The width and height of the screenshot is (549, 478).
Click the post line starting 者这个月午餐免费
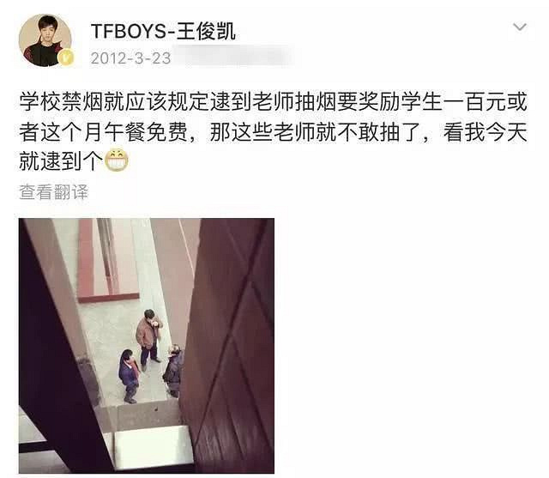tap(273, 132)
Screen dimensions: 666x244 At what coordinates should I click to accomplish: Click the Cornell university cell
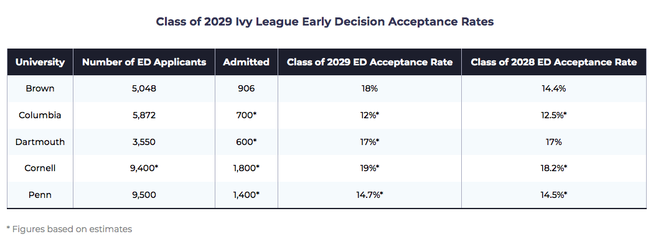40,168
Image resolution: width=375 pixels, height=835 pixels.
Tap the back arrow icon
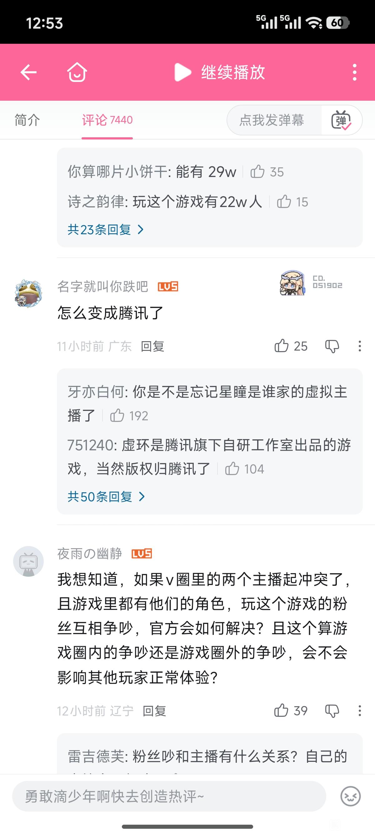(28, 72)
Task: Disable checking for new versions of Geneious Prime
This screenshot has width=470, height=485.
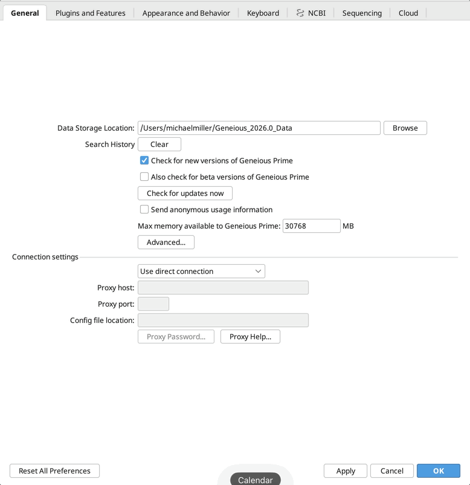Action: (x=144, y=160)
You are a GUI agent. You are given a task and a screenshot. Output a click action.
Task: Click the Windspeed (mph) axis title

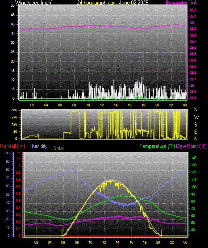click(34, 3)
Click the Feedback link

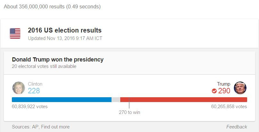[237, 127]
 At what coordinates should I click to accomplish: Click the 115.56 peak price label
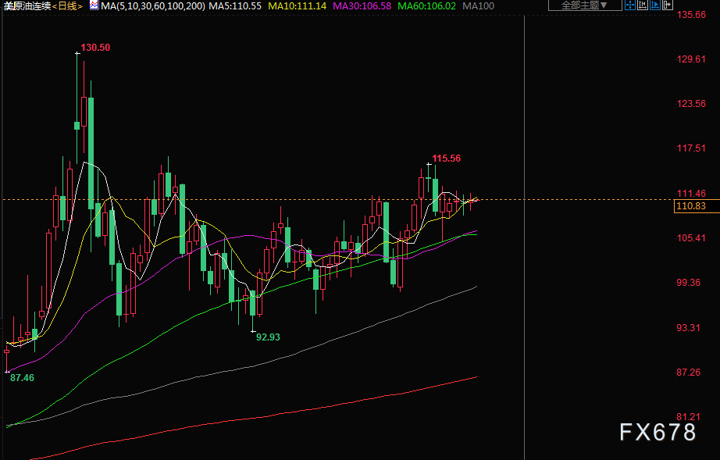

====

- [AIM OF THE EXERCISE]:
Your answer must reproduce exactly the lines from the line with "Click the post line starting 者这个月午餐免费" through the end of the material, both ends included, with every picture dropped.

- [RESPONSE AREA]:
Click the post line starting 者这个月午餐免费
tap(273, 132)
Screen dimensions: 666x244 At what coordinates should I click to accomplish: Click the Cornell university cell
40,168
Image resolution: width=375 pixels, height=835 pixels.
Tap the back arrow icon
(28, 72)
Task: Disable checking for new versions of Geneious Prime
This screenshot has width=470, height=485.
Action: (x=144, y=160)
You are a GUI agent. You are given a task and a screenshot. Output a click action.
Task: Click the Windspeed (mph) axis title

click(34, 3)
Click the Feedback link

[237, 127]
 At what coordinates should I click to accomplish: Click the 115.56 peak price label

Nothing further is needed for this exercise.